For me, it’s Mrs. Coleman, who pushed me to explore writing in fifth grade. I believe her. Yes, sir. Meaning, a vice principal in my high school and the first black person I know to have power in a predominantly white place. Before I met him, I didn’t know you could stand that high around influential white people. It’s my second grade teacher, teacher. Bonds, he always sees me. It was my college professor, Joann Quinones, who taught a summer course on the history of feminism. About 95% of the students in the class are women. She told me to listen.

But the most influential teacher in my life raised me.

My mother, Barbara Medcalf, walked onto the UW campus in the late 1960s, when she was 16, when she became a bookworm and skipped two grades because of polio. She has taught in Milwaukee Public Schools for over 40 years. I wrote a book about sharks when I was in second grade and she kept it in her purse as if I had won a Pulitzer Prize. She encouraged me and others.

We were all walking down the street near my grandmother’s house one day when a young black man started yelling in our direction. I was startled when he started running towards us. Then I heard his voice.

“Mrs. Medcalf! Mrs. Medcalf! Mrs. Medcalf!” he screamed as he hugged my mother, who had been his primary school teacher.

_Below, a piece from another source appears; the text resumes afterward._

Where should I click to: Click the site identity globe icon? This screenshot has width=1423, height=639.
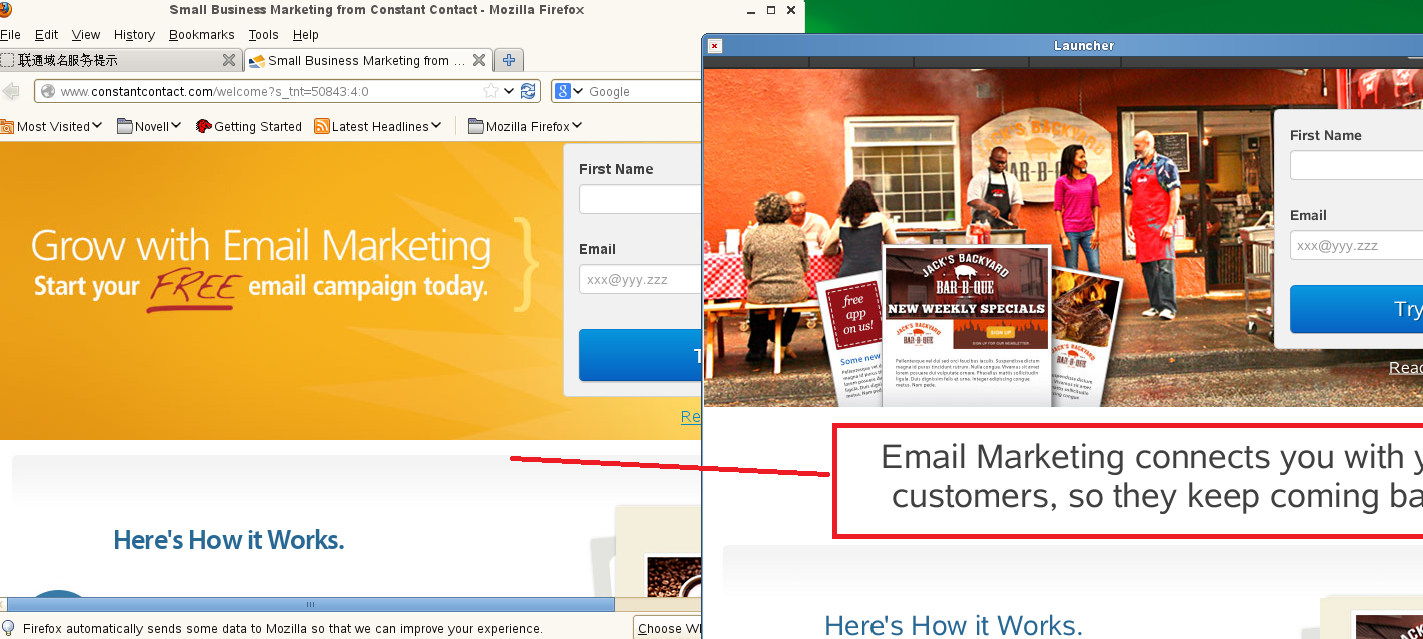pyautogui.click(x=47, y=91)
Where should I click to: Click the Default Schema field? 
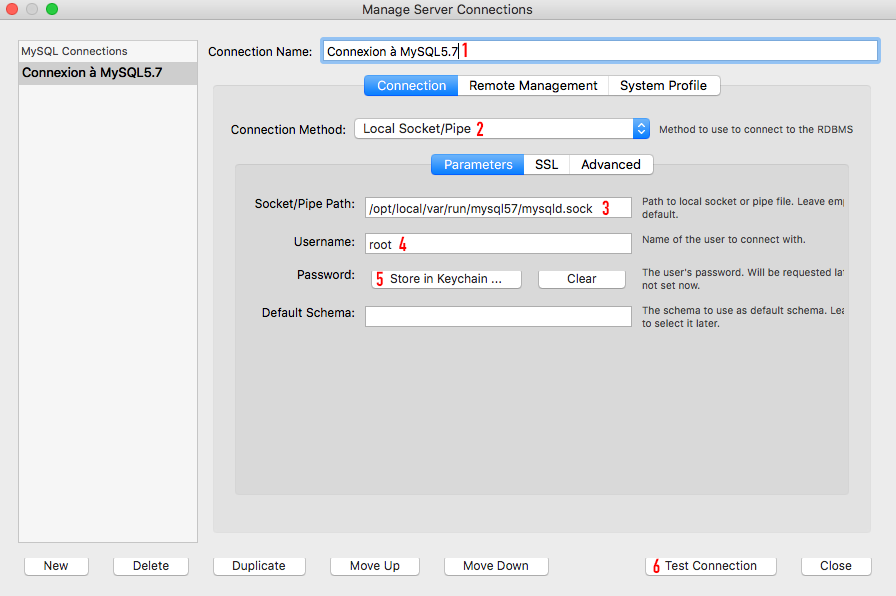pyautogui.click(x=498, y=316)
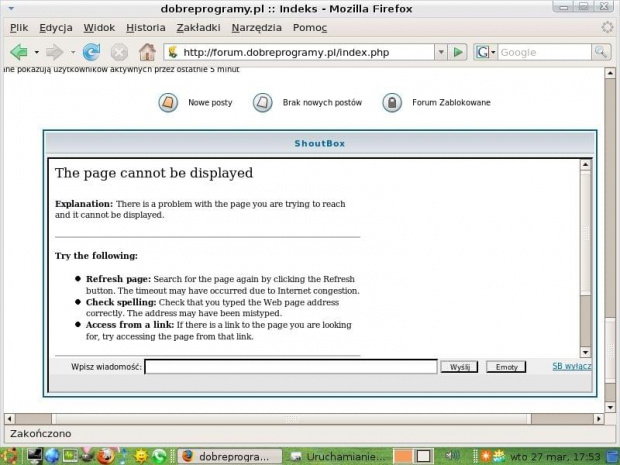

There were tears in his eyes. I don’t remember what they said to each other, just how she made him feel.

I hope the BIPOC kids in Minneapolis have the same experience so they too can meet a former teacher who looks like them and feels grateful. However, the only way to ensure that possibility in one of the most challenging professions in our country is to give those teachers of color — who are often the most at risk of losing their positions in the event of layoffs — a chance to serve those most in need Their people provide opportunities.

Myron Medcalf is a local columnist for the Star Tribune and a national writer and radio host for ESPN. His column appears twice a month in the print Sunday edition and online.